Fall 2014 is well underway and as students begin to find their place in the College of Arts and Letters, so do several new faculty and staff. Adrienne Boulton-Funke joins the college this semester after having completed a Bachelor of Education from the University of Saskatchewan, a Master of Arts in Art Education from the University of British Columbia and is finishing her PhD in Curriculum (Art Education) at UBC. She received the Killam Award for teaching excellence as a graduate teaching assistant. Her research explores contemporary art practices in research and pedagogy through arts-based educational research; she has presented her work nationally and internationally.
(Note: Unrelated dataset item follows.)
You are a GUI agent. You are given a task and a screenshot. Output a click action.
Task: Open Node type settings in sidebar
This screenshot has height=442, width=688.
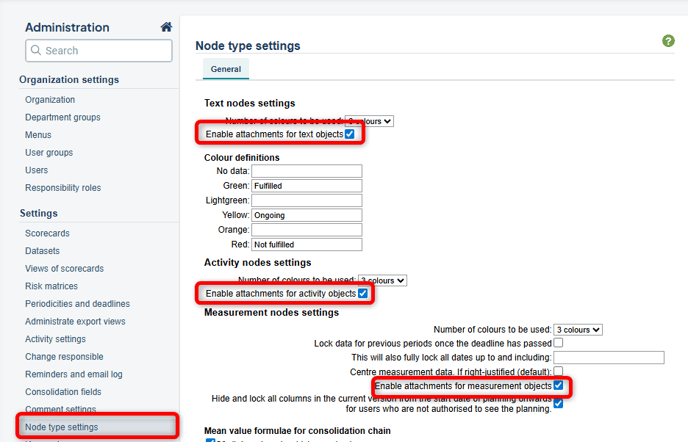click(x=61, y=427)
New methodology to expand delivery of art education
Boulton-Funke said she wants to help future teachers re-imagine curriculum to be able to go beyond the assessment-based learning found in classrooms today. “I hope to develop a methodology of visual inquiry that aims to disrupt our static perceptions of education and, through arts-based inquiry and research processes, expand the ways in which we understand and perform curriculum and pedagogy in K-12 art education.
“In an age of educational reforms that demand standardized learning and assessment, seeking representational and recognizable linear models of thinking, the arts provoke difference rather than sameness in thought and expression. Arts-based educational research creates opportunities to provoke rather than represent thought and to stimulate new thought in old ideas. In this pursuit of arts-based inquiry, teacher candidates as well as graduate students and researchers seek alterity of meaning and, in doing so, develop new and creative potentials for education in and through the arts.”